→ **What the task asks**
Repeat the records below verbatim, everything from the line containing "The width and height of the screenshot is (2560, 1305)." down to the line containing "[x=408, y=117]", both included, and nothing else.

** BEGIN **

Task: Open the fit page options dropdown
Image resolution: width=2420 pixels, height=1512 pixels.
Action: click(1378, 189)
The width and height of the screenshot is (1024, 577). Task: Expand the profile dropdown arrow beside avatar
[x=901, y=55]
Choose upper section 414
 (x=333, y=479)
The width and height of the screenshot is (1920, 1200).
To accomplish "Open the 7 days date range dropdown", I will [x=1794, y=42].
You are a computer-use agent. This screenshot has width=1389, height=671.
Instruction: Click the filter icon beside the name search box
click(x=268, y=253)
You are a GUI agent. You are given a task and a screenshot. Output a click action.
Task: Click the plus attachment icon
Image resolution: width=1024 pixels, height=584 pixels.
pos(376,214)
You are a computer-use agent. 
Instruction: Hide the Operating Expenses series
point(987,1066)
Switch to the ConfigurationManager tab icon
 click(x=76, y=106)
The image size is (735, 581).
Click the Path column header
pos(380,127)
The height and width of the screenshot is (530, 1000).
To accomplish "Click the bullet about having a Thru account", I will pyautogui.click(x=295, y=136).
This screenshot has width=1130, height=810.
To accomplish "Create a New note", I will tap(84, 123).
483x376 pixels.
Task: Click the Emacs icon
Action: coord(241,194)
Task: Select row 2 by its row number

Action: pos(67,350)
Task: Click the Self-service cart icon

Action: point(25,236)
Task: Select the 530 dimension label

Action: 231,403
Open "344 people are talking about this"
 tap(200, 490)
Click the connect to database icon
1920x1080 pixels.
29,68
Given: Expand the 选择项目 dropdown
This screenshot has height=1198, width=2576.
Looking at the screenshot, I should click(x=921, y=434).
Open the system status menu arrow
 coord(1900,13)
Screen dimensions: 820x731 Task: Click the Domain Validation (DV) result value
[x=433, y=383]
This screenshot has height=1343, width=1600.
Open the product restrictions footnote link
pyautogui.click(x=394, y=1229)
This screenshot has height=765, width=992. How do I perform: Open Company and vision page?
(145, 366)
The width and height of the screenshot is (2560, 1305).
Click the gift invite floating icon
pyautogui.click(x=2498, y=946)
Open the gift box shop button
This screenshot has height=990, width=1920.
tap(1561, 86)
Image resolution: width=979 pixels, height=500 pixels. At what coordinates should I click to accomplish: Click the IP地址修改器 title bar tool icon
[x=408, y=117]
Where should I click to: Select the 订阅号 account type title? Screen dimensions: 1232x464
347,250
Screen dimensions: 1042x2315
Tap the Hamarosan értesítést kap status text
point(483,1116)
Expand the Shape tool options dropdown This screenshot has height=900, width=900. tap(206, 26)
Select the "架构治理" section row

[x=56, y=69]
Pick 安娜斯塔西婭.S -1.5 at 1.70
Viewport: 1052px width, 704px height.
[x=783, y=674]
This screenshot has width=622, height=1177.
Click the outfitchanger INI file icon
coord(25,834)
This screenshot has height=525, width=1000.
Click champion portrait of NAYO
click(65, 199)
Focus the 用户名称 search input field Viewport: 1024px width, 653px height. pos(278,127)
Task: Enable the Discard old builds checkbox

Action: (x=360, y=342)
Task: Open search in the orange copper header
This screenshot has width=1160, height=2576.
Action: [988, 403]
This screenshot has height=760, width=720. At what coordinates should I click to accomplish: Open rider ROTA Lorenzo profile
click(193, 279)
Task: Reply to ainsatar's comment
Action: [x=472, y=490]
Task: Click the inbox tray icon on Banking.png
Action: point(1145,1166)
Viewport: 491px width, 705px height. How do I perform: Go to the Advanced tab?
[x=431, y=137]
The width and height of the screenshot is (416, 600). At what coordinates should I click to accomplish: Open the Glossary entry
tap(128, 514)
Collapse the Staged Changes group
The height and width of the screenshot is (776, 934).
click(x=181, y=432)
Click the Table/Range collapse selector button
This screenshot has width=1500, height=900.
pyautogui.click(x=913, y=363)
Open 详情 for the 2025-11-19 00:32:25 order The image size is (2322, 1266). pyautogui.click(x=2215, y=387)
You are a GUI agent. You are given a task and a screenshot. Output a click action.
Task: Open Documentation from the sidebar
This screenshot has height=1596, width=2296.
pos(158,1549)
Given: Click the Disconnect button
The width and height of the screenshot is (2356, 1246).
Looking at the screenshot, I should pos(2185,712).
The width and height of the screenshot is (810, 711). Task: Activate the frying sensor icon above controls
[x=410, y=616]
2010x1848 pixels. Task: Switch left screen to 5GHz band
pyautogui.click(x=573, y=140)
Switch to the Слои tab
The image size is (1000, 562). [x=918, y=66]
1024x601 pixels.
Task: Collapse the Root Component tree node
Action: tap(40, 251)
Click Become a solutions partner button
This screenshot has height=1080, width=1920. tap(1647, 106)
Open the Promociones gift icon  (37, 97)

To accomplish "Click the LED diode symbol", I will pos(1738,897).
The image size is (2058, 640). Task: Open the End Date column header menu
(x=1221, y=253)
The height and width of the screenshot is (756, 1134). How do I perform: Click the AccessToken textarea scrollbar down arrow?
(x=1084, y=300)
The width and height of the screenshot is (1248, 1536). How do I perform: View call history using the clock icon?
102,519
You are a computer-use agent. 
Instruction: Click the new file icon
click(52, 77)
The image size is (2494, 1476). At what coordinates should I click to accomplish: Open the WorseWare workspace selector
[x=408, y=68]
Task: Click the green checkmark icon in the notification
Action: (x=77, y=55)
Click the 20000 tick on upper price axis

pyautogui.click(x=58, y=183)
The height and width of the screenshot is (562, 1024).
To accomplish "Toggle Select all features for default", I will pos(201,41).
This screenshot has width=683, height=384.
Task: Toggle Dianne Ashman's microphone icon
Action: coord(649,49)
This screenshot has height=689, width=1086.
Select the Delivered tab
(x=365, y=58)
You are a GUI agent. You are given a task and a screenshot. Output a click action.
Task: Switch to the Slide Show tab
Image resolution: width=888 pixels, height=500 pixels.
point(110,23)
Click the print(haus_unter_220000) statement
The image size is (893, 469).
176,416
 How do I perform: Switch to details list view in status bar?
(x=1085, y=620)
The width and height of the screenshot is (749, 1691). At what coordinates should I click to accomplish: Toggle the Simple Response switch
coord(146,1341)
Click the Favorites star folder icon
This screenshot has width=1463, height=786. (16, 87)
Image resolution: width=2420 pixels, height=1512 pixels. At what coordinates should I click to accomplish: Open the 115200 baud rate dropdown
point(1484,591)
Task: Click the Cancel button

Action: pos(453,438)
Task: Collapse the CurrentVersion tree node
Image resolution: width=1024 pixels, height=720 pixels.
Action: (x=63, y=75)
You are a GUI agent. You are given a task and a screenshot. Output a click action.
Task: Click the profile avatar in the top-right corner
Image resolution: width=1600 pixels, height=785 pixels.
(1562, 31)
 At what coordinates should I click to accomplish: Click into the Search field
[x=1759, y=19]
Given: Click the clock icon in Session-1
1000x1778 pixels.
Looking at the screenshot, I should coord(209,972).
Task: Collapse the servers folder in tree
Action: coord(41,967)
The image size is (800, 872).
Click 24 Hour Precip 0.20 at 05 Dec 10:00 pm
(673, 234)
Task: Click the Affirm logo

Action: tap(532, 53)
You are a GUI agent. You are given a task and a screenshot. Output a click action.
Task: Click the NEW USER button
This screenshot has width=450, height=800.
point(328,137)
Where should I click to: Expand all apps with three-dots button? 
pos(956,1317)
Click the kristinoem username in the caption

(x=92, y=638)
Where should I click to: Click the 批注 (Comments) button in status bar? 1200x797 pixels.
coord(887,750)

** END **

→ **Solution to this problem**
The width and height of the screenshot is (2560, 1305).
Click the gift invite floating icon
pyautogui.click(x=2498, y=946)
Open the gift box shop button
This screenshot has height=990, width=1920.
tap(1561, 86)
Image resolution: width=979 pixels, height=500 pixels. At what coordinates should I click to accomplish: Click the IP地址修改器 title bar tool icon
[x=408, y=117]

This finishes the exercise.